In der Regel ist mir ein Athlet mit geringerer Mobilität lieber als ein Athlet mit zu hoher Mobilität. Denn ein hypermobiler Athlet muss sich darauf verlassen, dass seine passiven Strukturen sein Gelenk stabilisieren, da wo es die Muskulatur nicht tut. Das kann zwar auch in vielen Sportarten wieder von Vorteil sein. Ein Werfer z. B. profitiert häufig von seiner hohen Mobilität in Schulter und Ellbogen, da er mehr Schwung erzeugen kann. Wenn diese Bewegung aber immer wieder durchgeführt wird, kann er dadurch gleichzeitig aber auch verletzungsanfälliger sein.
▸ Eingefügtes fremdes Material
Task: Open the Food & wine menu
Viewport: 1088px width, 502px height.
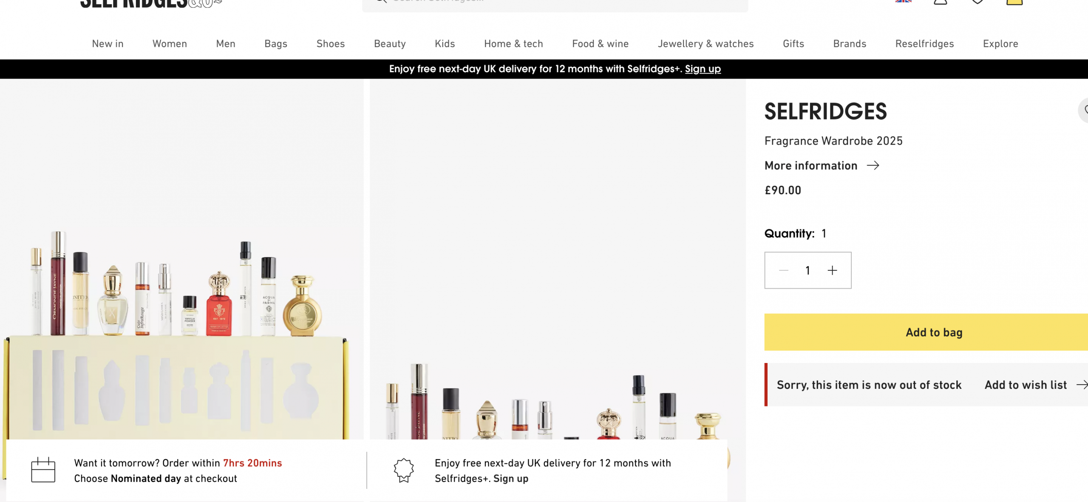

Denn die Bänder und Gelenke sind dann einer höheren Belastung ausgesetzt.


Klar, auch fehlende Mobilität kann ein Problem sein, aber einen unbeweglichen Athleten beweglicher zu machen ist meist einfacher und schneller zu erreichen, als einen zu mobilen Athleten stabiler zu machen.


Daher kann es sich auch lohnen, dass wir uns den Unterschied zwischen aktiver und passiver Mobilität genauer anschauen. Zumindest bei den stark beanspruchten Gelenken einer Sportart. Ein Gelenk passiv zu bewegen hat eigentlich immer eine größere Bewegungsamplitude, als wenn der Athlet es selbst aktiv durch die Bewegung führt. Je größer der Unterschied zwischen aktiver und passiver Beweglichkeit aber ist, desto mehr Spielraum hat das Gelenk, in dem es durch fehlende Ansteuerung muskulär nicht mehr optimal gehalten und stabilisiert wird. 
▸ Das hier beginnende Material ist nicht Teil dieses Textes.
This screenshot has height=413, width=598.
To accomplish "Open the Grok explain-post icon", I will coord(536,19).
Dabei haben besonders mobile Athleten häufig das Gefühl von Tightness und dadurch das Bedürfnis, sich zu stretchen. Abgesehen davon, dass es für sie häufig schwierig ist ein Stretchgefühl zu bekommen, da sie schon am Anschlag des Gelenks sind, wäre ein zusätzliches Stretching auch kontraproduktiv. Der Körper versucht hier durch Spannung Stabilität zu finden, da sollten mobile Athleten nicht dagegen anarbeiten. Für diese Athleten ist es vor dem Sport eher wichtig aktivierende Übungen zu machen, die ihnen bei der Stabilität helfen, anstatt Übungen zur Mobilisierung zu machen.

Wenn ich dem Körper Stabilität und damit Sicherheit zurückgebe, kann das auch die Mobiliät wieder verbessern weil der Körper die Schutzsteifigkeit aufgibt.

Das kennt jeder bei einer Verletzung. Wenn ihr euch z. B. schonmal den Rücken verrissen habt, habt ihr gemerkt wie die Muskulatur im Rücken direkt zugemacht hat, um weitere Fehlbewegungen zu verhindern und eure Beweglichkeit dadurch extrem eingeschränkt wurde. Durch entsprechende Bewegung lässt diese Spannung dann mit der Zeit wieder nach.


Solcher Muskeltonus lässt sich auch von außen durch Soft Tissue Work oder Massage reduzieren, was kurzfristig eine höhere Beweglichkeit bringt. Hier manipulieren wir allerdings nur das Nervensystem und erzeugen keine tatsächlichen Verbesserungen der Mobilität.


Also Fazit: ausreichende Mobilität ist wichtig, aber was ausreichend oder optimal ist hängt von den eigenen Anforderungen ab und davon von welchem Gelenk wir sprechen. Stretching ist weder gut noch schlecht, sondern einfach nur ein Werkzeug das richtig angewendet werden muss. Die Mobilität zu erhöhen kann also Sinn machen, aber eben nicht für jeden. Und Stretchen ist nicht die einzige Möglichkeit mobiler zu werden, sondern gutes Krafttraining sorgt ebenfalls für eine bessere Beweglichkeit.